The sun was down as we walked past, just as the show began. People enveloped me. Honestly, I don't remember a single one of them. The moment engulfed me.
Pardon me, because this was not a Vegas show. Vegas shows are of an entirely different beast. When I say show in this case, I mean more like an advert by the casino to come on in and try your luck.
Vegas adverts are just a bit bigger, if you take my hint.
Everything in Vegas is bigger, so even the adverts have lakes, where the waters dance and the sirens sing, oceans bring forth pirate battles, and quarter scale Tour d'Eiffels beckon, and of course a slice of the Big Apple calls you to return.
There, in front of the lake, the water dancing, a feat of amazing technology, the music called me.
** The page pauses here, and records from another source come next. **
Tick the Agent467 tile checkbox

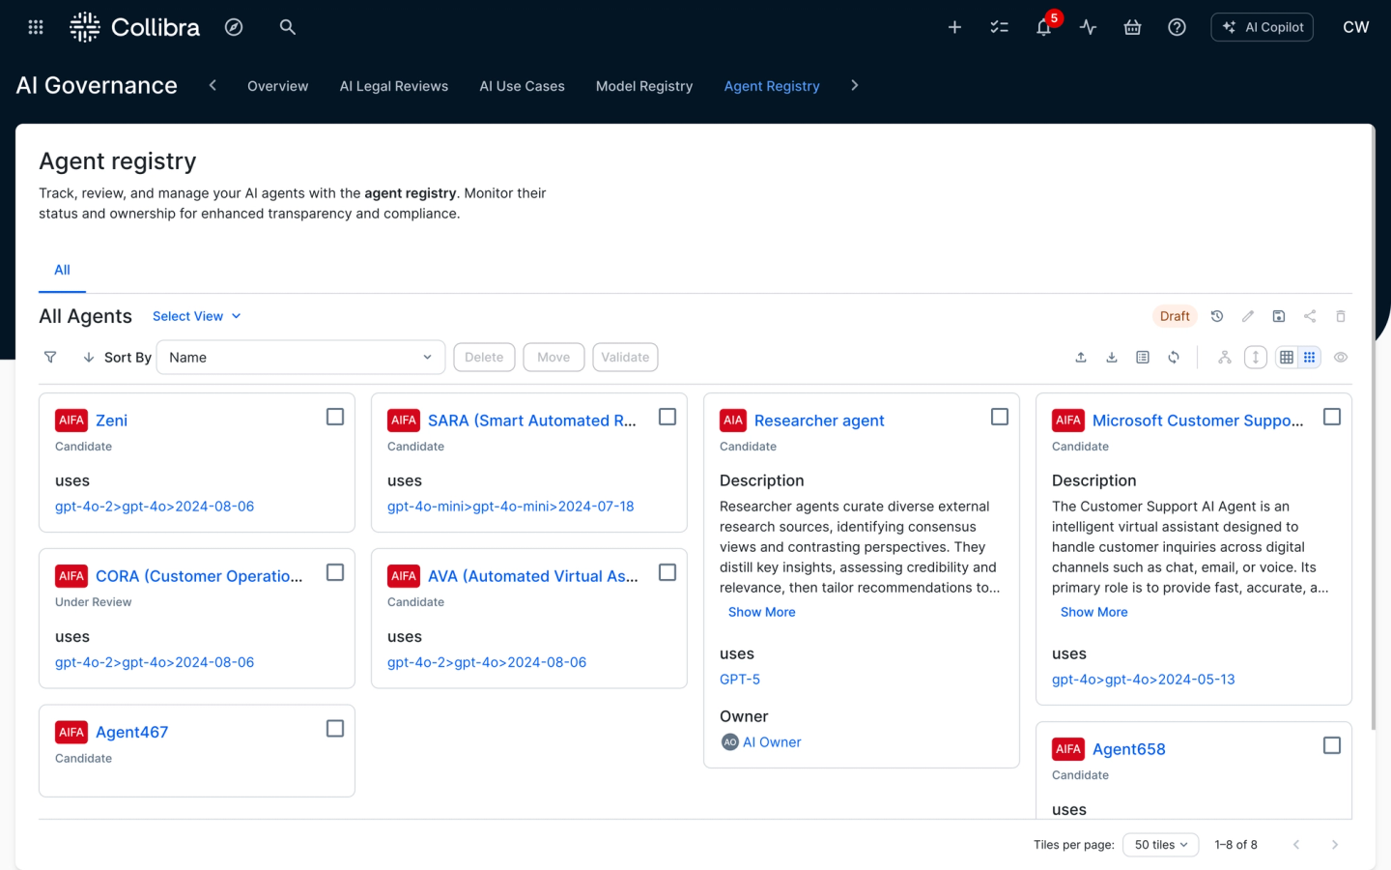click(x=335, y=729)
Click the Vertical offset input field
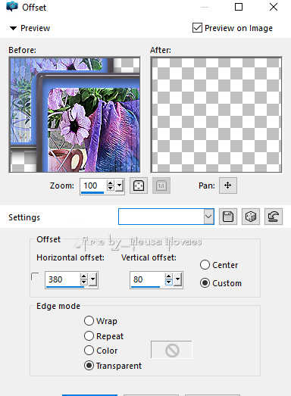291x396 pixels. tap(147, 279)
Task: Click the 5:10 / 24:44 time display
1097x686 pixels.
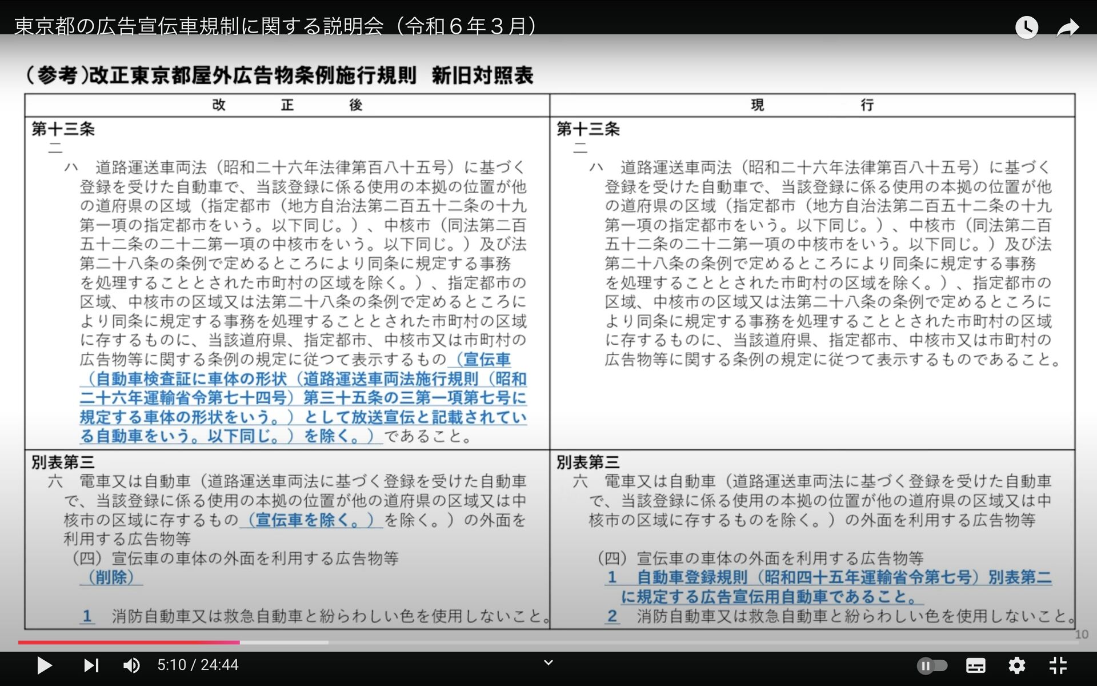Action: [x=198, y=665]
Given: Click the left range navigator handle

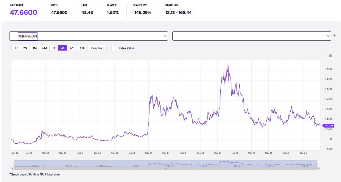Looking at the screenshot, I should coord(13,163).
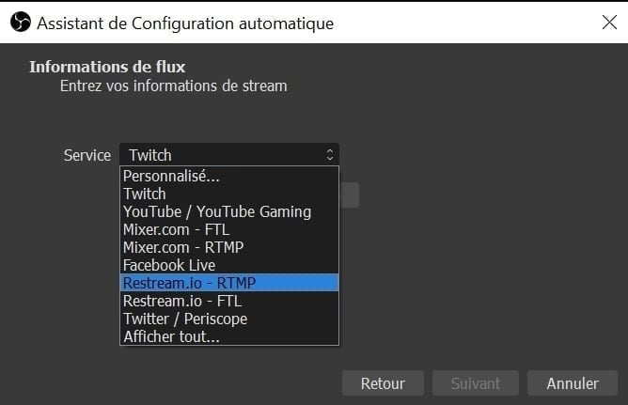Screen dimensions: 628x405
Task: Click the OBS logo in the title bar
Action: click(21, 22)
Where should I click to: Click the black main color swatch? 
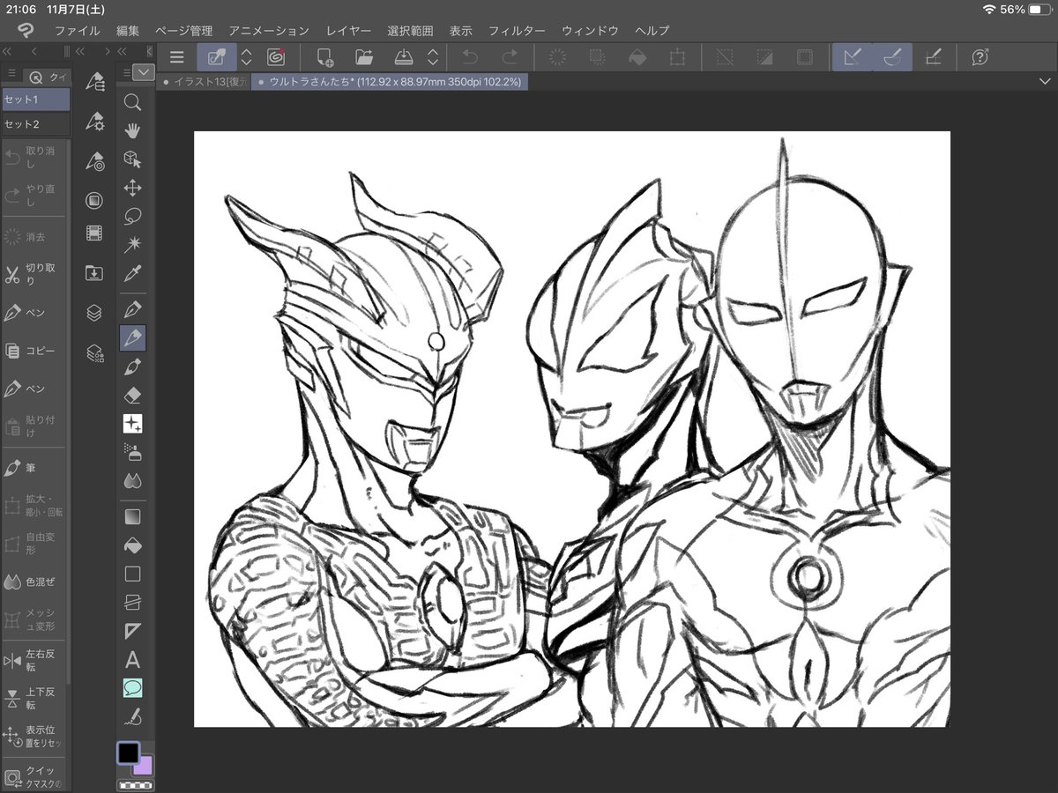(x=129, y=753)
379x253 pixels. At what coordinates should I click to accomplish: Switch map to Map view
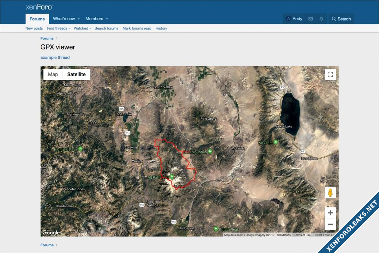click(x=53, y=74)
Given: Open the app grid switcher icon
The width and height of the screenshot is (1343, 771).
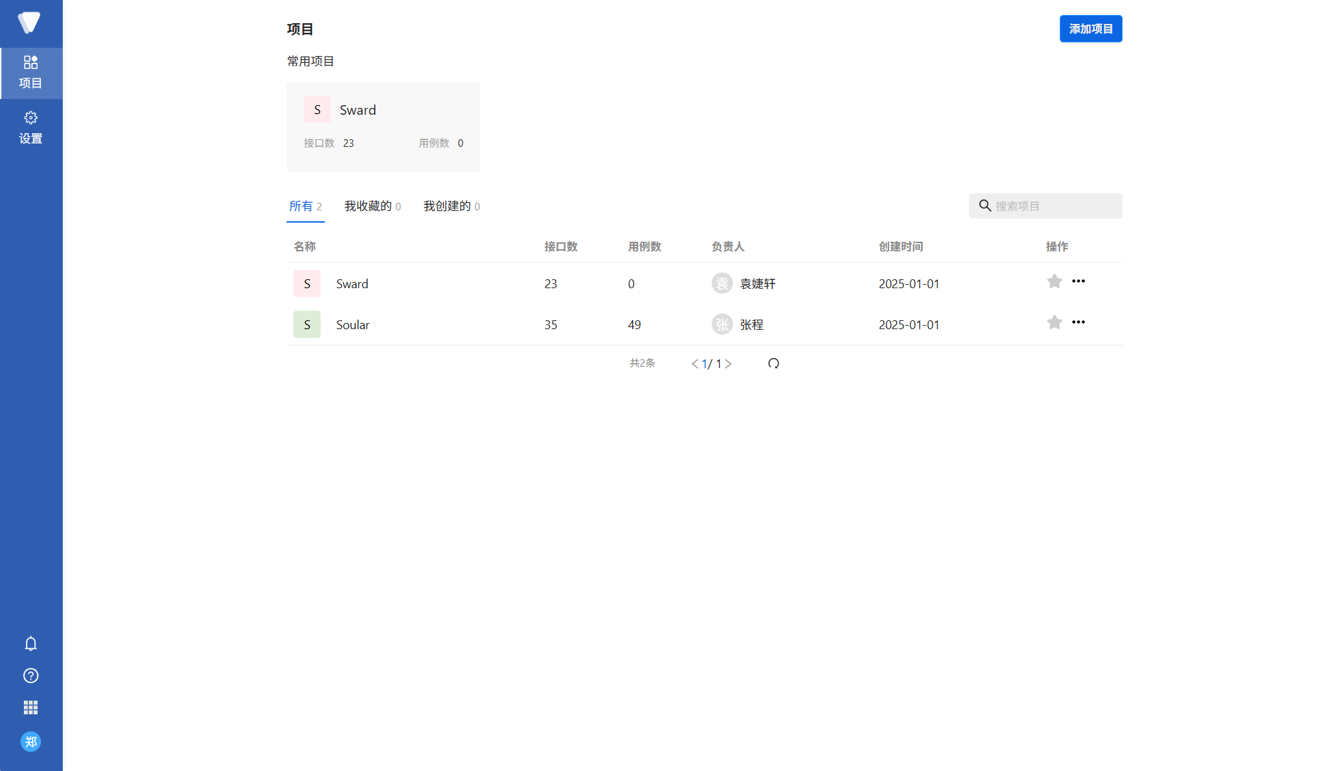Looking at the screenshot, I should [31, 707].
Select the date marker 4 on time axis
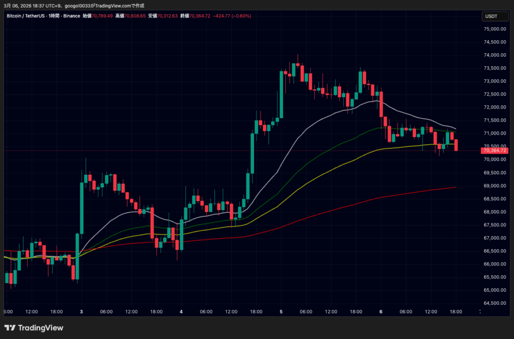This screenshot has height=339, width=514. tap(181, 311)
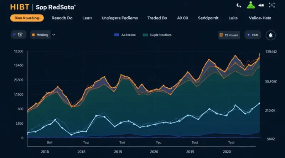The height and width of the screenshot is (158, 285).
Task: Switch to the Traded Bo tab
Action: [157, 18]
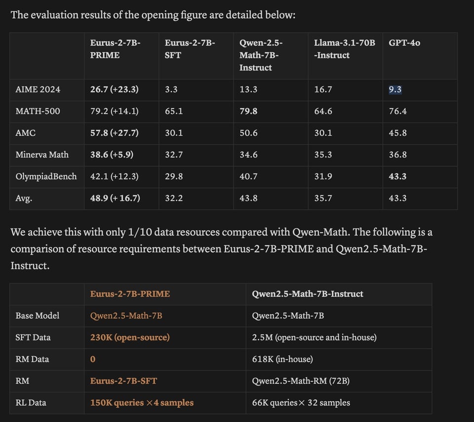Select the GPT-4o column header
474x422 pixels.
click(404, 43)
As if in some enchanted forest, my feet glued to the sidewalk, I couldn't walk; I turned, or didn't, because it was the music that possessed me, not the sight. A song I had never heard, but I knew, like the insides of my heart, a thousand times over. I melted. I was a boy in my twenties, clueless, but I knew this meant something, or everything.
Con te partiro. Time to say goodbye. I knew, in the beauty, exactly what they were singing, expressing. Music can speak to us in so many ways.
It seems life is a continuous preview. We are given a look, some recognize, but most don't.
I was given a look that evening. It was humanity sharing something that was overwhelming, in that music, something that was inescapable, unavoidable, that every man and woman must face. I didn't know the words, but I knew the profoundness, the absoluteness. I just wasn't sure what 'that' was then.
I know now. I said goodbye. I say goodbye.
Youth is a wonderful gift, because it knows no goodbye. In youth, we don't see goodbye, or feel it. Life is screaming at the tops of our lungs, as we learn how to be, how to live, who we are, how we fit. Goodbye is drowned out, and for good reason. The young should never be dragged down by goodbyes, they have a life of hellos ahead of them. The newness of life propels humanity ahead, and thank god for that.
Twenty years later, I'd said goodbye to so many. The song echoed in my head. Mom and Dad, several friends, goodbye. I sat at my desk, watching, listening, crying, to the song, the good memories, and the complete understanding I always had of what those foreign words meant. The most profound of all things, that final goodbye.